Their concern was that although Vietnamese authorities agreed to reopen the island, they did not specify whether fully vaccinated visitors would be exempt from the 14-day quarantine or have the period shortened.
Scott said he has been vaccinated with two doses of the Pfizer vaccine. But he would reconsider his plan to visit Phu Quoc if he had to be quarantined.
“No tourist is going to agree to be stuck in a hotel for a holiday after having traveled on a long-haul flight,” he said.
George Smith, a 58-year-old British citizen, said he planned to visit Phu Quoc late October, but was still waiting for official information from Vietnamese authorities to see if he would be quarantined upon arrival or not.
“I have got two doses of the AstraZeneca Covid vaccine and by the end of this year I will probably get the booster shot in the U.K. And even after I have got the two doses, I am still keeping away from group gatherings and being very careful around other people,” Smith said.

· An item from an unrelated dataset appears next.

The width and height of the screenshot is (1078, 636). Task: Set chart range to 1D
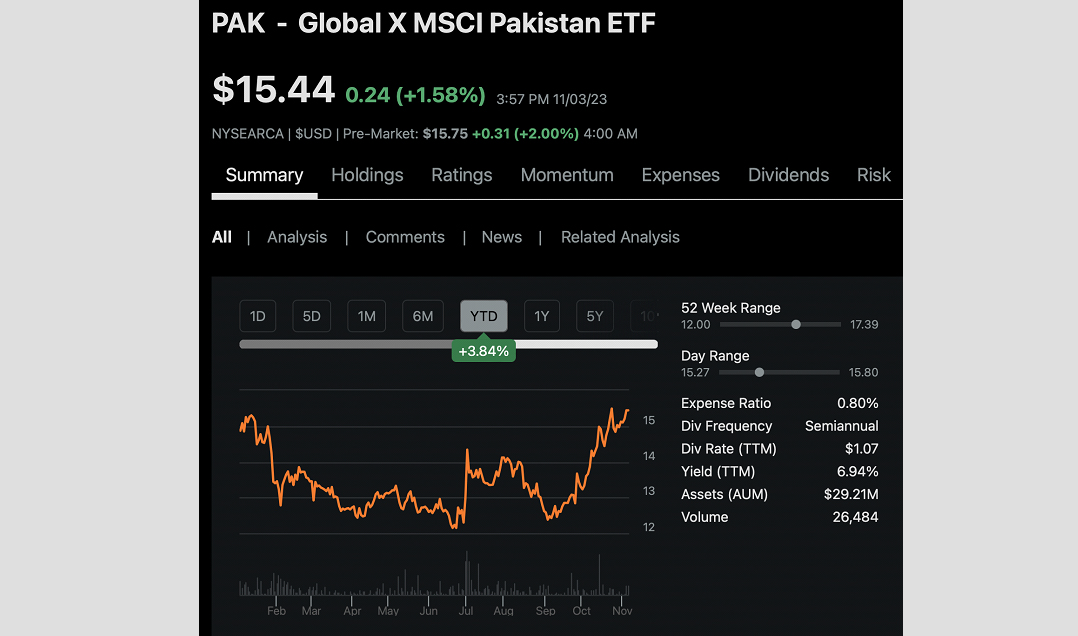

“I personally love Vietnam and two years ago when I visited HCMC I told myself I will come back and travel from the north to south. This time I want to visit Phu Quoc Island,” he said.

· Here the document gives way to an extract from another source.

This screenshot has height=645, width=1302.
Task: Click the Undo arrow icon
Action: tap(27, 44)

But, he added: “I don’t want to be quarantined or stuck on an island for a long time. I want to explore your beautiful country. I think the government should exempt vaccinated tourists from quarantine as they are basically no longer a Covid threat.”
Mohan Ponnudurai, an American man living in Florida, said he had many times traveled to Vietnam and once he and his wife went to Phu Quoc Island, which he described as “a paradise getting born” which he believes will become the next Bali.

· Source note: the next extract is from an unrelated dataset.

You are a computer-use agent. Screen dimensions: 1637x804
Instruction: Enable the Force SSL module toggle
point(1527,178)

Ponnudurai, who has got two jabs of the Pfizer vaccine since April, is keen on returning to Phu Quoc but said he will not travel there with current Covid restrictions.
“No one would want to be sequestered or limited to just the resort when on vacation,” he said.
He also said that “I don’t think most Southeast Asian countries would be wide open till Delta variant is under control and at least 50 percent of the population is vaccinated.”
Sharing similar concerns
Local travel firms were also concerned that imposing long quarantine periods would discourage foreign tourists from visiting Vietnam.
Pham Ha, chairman of the Lux Group, which specializes in providing luxury travel services for foreign tourists to Vietnam, said customers have said they want to enjoy quarantine-free travel and had no wish to be cooped up in a resort for a week or more.
They say they would not come to Vietnam if they had to be quarantined, Ha said.
From October to May next year is the winter escape season for European tourists, Ha suggested that the Vietnamese tourism industry focuses on markets like the U.K., Germany, France and Spain. In Asia, Singapore and South Korea could be considered.
To attract tourists immediately, Ha advised that the focus be on charter passengers from the Russian market as Phu Quoc has been a destination that Russians have favored for years.
A tourism expert based in Hanoi, who asked to remain anonymous, said over 70 percent of foreign tourists to Phu Quoc hope to travel to more places, instead of being limited to a few areas around resorts.
“The reopening of Phu Quoc Island is a necessary step to revive the tourism industry; however, high expectations should not be set,” the expert said.
After two years of closing its borders to contain the pandemic, Vietnam last week decided to allow fully immunized tourists from Europe, the U.S., Northeast Asia, Australia and the Middle East to visit Phu Quoc from October.
During the first three months of the six-month trial program, tourists can only reach the island on charter flights and would have to stay in sequestered areas of selected resorts or destinations.
Travel firms and tourism experts have already opined that such strict measures would hinder foreign tourists from returning to Phu Quoc, with no one wanting to spend a lot of money to be quarantined in a hotel/resort and only visit limited areas.
Phu Quoc, Vietnam’s largest island, shot up in popularity after the government rolled out a 30-day visa-free policy for foreigners in 2014.
In 2019, before the onset of the ongoing pandemic, it received over five million visitors, including 541,600 foreigners.
If the Phu Quoc sandbox program gets underway in October, it will become the first locality in Vietnam to welcome foreign tourists since April 2020.
Vietnam's tourism industry has experienced one of the most difficult periods in its history under Covid-19 impacts. Last year, the number of foreign arrivals plunged nearly 80 percent to 3.8 million.